While this is a boxset with the films presented together, each movie is wholly of itself unique and speaks to specific ideas and emotions that embody the people who made them.

The Film

Filmed in Brazil in 1930 and screened for the first time in 1931, writer Mario Peixoto’s only film is a silent experimental creature, wholly original and uniquely personal. Limite features no standard or classical instances of a plot. Images, juxtaposed and translucent in symbolism are set emotionally and sometimes rhythmically to the music of French composer Erik Satie. Three people are adrift in a row boat, solemn and melancholic. Their lives, seemingly and hopelessly devoid of further purpose, float intertwined with their pasts. Flashbacks and visual asides pepper the screen, loosely telling each’s history leading to this current ennui.

Limite Movie Still 1

Peixoto employs the rough concepts of Russian editor/filmmaker Sergei Eisentsein’s theory of montage, most specifically the employment of what Eisenstein referred to as “over-tonal” montage, which incorporates the sum of his editing theories as models for visual presentation to tell a story outside of one frame of image. Eisenstein’s theory suggests that two or more juxtaposing images ultimately tell a story. An image of a person driving a car followed by a cut and an image of the same person walking into a building tells us immediately someone went somewhere. It’s the basis upon which modern filmmaking is built upon.

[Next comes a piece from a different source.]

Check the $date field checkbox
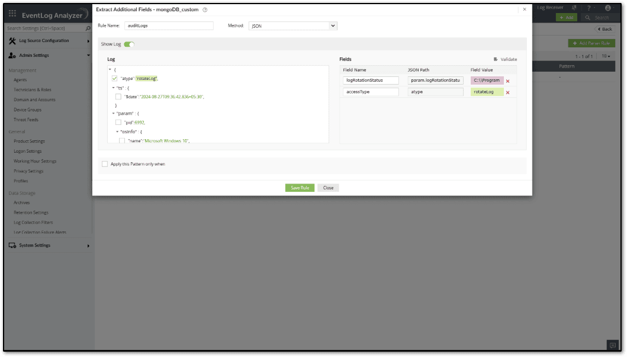 [118, 97]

However, even Eisenstein’s theories are just that and Peixoto is only employing the foundations themselves of montage as a means to express his ideas. The movie begins with a static shot of birds, vulture-like, preying upon a mountainside. This gives way to our three people in a boat followed by a woman behind bars in house. A man enters the house and the woman is released. Impressionistic not in timing but in revelation, images give us only an idea of these character’s lives prior to being marooned together in a boat, seeking an end to a perceived pointless existence.

Limite Movie Still 2

Peixoto, who performed most of the crew duties for the film served also as the film’s editor. Transitioning with like-minded images in motion, he cuts from the wheels of a locomotive to a hand cranking the wheel on a sewing machine. The similarity in images carries a concept of something ethereal in the thinly strung narrative. A fish lies on the beach, sucking air, suffocating, signifying the end of one act and the beginning of another. Another person’s history, images of fish in baskets, then being sold in a market precedes a collection of images of mouths open, talking and jawing like humans do.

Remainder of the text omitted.